Dataset items
::::::::
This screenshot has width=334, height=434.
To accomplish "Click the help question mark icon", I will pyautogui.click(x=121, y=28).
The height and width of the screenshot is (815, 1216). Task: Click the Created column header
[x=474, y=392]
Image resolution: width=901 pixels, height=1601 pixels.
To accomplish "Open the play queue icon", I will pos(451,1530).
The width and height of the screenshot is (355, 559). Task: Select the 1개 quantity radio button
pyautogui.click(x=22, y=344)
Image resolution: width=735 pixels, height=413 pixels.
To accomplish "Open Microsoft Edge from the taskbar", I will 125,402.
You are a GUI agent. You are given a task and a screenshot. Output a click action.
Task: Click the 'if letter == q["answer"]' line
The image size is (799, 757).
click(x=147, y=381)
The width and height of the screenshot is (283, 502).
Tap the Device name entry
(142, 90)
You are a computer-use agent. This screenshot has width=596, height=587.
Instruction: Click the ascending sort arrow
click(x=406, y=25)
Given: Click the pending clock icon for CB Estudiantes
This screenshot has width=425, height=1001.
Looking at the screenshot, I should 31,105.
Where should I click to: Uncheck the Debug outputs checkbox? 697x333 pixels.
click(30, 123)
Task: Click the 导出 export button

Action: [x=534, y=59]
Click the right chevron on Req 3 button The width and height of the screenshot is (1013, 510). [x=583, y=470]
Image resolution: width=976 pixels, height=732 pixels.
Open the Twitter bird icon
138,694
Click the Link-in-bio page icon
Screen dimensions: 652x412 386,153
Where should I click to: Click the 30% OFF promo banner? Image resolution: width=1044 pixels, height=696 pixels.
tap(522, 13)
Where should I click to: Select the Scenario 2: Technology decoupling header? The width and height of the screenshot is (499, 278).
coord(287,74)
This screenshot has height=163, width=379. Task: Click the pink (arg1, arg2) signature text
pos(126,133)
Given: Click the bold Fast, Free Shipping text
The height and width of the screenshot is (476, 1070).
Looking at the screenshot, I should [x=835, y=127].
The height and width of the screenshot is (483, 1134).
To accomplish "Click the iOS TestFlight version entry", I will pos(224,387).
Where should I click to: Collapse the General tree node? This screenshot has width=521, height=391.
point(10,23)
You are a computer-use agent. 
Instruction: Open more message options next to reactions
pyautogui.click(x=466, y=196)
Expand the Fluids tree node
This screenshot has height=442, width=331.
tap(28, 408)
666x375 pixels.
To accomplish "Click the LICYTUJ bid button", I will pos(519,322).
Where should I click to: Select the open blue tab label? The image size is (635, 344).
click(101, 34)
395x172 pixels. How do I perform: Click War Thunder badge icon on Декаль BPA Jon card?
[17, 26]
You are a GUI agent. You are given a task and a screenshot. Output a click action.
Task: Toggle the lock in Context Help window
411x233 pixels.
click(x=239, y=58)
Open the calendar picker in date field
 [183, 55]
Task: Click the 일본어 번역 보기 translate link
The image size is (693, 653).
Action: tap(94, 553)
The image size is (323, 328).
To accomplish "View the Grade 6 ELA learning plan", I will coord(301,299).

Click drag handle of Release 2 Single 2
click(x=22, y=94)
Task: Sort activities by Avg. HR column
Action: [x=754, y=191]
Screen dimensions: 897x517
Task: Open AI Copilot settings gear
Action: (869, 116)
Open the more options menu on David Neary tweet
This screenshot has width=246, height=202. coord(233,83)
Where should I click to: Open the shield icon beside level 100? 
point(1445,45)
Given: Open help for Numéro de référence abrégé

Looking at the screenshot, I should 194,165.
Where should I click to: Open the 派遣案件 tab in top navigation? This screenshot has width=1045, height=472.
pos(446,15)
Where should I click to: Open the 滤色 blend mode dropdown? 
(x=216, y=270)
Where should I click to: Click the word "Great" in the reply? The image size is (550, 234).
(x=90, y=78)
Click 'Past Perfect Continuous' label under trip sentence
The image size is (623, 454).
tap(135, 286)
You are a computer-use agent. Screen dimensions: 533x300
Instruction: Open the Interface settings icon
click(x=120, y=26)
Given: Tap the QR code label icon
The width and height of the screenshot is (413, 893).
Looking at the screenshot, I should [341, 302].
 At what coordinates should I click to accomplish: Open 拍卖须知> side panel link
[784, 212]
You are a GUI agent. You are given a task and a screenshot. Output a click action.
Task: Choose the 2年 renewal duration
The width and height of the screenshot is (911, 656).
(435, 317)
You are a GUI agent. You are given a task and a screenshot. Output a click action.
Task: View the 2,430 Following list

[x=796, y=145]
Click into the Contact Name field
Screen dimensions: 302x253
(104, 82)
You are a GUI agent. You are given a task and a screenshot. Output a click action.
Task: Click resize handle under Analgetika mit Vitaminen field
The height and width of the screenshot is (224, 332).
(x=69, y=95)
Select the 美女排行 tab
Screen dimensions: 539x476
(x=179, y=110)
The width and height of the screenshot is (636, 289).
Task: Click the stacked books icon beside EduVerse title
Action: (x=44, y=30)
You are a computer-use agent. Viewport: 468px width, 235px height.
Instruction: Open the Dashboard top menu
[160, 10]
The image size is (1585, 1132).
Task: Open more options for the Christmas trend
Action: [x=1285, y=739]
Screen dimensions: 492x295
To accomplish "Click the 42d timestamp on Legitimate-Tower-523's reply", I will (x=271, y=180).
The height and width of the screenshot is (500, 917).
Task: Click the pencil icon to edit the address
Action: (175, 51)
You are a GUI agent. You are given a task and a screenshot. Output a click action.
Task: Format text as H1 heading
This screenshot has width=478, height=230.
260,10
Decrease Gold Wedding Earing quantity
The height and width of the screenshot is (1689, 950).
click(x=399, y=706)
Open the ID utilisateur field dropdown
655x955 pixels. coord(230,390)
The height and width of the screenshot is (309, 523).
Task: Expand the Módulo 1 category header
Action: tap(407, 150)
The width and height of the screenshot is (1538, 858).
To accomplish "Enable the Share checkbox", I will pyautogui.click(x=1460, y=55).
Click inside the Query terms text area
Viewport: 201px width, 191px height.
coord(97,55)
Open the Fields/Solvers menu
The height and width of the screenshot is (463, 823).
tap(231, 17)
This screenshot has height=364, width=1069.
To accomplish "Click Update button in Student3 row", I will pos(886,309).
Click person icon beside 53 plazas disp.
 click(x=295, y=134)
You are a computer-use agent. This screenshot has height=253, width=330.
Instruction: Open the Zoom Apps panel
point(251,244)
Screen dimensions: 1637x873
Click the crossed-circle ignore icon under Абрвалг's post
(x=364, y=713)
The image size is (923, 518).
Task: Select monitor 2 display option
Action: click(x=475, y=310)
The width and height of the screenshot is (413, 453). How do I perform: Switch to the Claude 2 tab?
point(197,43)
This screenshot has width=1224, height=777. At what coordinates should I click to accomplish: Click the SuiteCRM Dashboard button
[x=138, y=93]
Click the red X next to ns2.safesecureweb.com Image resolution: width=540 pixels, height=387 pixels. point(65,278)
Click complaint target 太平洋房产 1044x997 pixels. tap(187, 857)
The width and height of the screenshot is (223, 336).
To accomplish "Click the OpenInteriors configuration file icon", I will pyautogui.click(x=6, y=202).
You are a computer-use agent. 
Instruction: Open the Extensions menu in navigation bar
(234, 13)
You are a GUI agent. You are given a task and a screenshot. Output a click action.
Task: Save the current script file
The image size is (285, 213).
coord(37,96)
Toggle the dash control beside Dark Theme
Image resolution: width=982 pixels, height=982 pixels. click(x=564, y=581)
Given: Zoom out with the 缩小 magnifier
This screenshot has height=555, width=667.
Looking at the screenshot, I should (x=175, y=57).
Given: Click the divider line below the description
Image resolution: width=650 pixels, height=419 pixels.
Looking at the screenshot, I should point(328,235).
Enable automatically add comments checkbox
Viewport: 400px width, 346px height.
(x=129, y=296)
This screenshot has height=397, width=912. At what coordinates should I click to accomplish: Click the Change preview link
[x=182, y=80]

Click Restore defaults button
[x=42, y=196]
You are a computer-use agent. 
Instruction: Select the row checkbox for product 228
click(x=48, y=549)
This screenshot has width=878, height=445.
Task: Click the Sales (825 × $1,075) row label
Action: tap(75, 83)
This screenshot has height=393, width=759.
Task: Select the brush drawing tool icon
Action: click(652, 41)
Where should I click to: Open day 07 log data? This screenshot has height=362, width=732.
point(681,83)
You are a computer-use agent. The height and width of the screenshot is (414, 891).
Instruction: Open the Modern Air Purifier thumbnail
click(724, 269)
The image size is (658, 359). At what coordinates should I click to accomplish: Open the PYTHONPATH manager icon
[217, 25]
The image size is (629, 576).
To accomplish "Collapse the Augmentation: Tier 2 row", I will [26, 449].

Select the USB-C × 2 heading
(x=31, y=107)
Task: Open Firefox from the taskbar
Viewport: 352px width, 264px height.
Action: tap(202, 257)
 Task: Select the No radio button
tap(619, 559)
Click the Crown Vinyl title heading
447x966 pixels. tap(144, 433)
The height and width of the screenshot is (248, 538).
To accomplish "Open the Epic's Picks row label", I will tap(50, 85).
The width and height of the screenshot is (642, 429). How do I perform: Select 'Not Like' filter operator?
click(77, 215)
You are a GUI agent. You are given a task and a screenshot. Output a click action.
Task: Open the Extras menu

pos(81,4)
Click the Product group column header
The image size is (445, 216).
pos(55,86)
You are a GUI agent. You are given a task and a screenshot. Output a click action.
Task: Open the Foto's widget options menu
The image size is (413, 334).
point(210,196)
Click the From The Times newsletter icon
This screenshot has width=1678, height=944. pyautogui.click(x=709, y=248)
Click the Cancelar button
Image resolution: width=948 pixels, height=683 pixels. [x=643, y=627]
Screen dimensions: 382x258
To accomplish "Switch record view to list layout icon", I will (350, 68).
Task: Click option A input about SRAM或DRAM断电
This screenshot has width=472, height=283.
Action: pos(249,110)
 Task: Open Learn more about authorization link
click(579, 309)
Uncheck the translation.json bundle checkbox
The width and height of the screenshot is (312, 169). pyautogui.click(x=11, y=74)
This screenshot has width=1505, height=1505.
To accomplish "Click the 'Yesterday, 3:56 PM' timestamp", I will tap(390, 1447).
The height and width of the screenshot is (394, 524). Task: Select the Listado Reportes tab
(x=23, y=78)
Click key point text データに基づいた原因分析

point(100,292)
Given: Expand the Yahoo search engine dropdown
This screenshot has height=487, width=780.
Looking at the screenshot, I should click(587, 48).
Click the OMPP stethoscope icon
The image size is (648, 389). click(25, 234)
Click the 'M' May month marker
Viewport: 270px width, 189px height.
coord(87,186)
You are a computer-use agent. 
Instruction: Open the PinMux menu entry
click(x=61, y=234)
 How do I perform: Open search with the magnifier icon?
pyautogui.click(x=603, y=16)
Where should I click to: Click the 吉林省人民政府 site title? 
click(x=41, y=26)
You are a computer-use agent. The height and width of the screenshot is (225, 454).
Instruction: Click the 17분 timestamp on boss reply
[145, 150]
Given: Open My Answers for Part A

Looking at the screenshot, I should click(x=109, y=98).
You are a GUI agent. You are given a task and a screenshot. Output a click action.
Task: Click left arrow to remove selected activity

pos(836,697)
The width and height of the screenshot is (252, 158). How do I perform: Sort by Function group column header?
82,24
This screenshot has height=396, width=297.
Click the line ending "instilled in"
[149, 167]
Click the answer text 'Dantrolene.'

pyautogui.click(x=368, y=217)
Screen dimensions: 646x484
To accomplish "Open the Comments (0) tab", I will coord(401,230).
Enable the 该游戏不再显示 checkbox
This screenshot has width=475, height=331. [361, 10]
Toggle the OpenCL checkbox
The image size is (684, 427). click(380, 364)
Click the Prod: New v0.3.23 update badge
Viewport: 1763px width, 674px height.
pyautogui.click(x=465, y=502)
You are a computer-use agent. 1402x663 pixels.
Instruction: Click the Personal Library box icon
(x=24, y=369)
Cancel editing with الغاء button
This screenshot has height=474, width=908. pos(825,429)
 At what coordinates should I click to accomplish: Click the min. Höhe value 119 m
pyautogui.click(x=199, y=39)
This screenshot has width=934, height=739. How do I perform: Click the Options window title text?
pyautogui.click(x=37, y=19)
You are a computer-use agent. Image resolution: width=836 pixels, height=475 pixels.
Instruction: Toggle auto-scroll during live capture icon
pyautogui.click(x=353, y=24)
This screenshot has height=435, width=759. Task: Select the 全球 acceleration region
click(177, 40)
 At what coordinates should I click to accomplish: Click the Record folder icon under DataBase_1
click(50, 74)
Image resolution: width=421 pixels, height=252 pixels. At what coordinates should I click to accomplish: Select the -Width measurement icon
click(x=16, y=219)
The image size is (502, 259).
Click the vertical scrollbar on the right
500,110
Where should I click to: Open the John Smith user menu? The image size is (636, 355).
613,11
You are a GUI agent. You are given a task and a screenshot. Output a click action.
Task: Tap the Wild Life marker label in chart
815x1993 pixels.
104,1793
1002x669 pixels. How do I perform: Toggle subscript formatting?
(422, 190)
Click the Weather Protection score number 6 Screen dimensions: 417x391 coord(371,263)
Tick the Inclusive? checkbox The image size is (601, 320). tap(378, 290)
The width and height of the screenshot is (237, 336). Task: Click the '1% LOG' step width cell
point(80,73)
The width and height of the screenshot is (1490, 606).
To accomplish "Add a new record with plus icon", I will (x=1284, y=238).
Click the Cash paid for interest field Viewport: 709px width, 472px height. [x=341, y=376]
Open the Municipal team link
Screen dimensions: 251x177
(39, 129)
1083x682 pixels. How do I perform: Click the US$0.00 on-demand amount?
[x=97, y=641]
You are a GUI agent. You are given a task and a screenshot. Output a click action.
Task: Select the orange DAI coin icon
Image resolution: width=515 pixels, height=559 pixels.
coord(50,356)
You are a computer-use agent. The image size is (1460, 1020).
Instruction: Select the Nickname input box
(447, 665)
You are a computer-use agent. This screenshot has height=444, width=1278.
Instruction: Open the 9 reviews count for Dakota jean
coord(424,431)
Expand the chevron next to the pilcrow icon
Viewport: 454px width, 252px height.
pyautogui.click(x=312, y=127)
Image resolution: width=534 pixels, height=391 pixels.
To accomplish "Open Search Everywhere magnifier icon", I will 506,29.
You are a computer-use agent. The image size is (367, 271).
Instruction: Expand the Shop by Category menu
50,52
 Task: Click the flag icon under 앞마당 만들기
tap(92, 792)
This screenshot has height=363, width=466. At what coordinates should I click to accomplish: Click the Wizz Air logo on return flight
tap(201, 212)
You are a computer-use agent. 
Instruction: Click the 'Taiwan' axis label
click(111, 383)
::::::::
#### Work to be completed
Beginning at the line above with "Image resolution: width=515" and finishing at the line with "has height=444, width=1278.", return each line exactly and return nothing else.

#### Reply
Image resolution: width=515 pixels, height=559 pixels.
coord(50,356)
You are a computer-use agent. The image size is (1460, 1020).
Instruction: Select the Nickname input box
(447, 665)
You are a computer-use agent. This screenshot has height=444, width=1278.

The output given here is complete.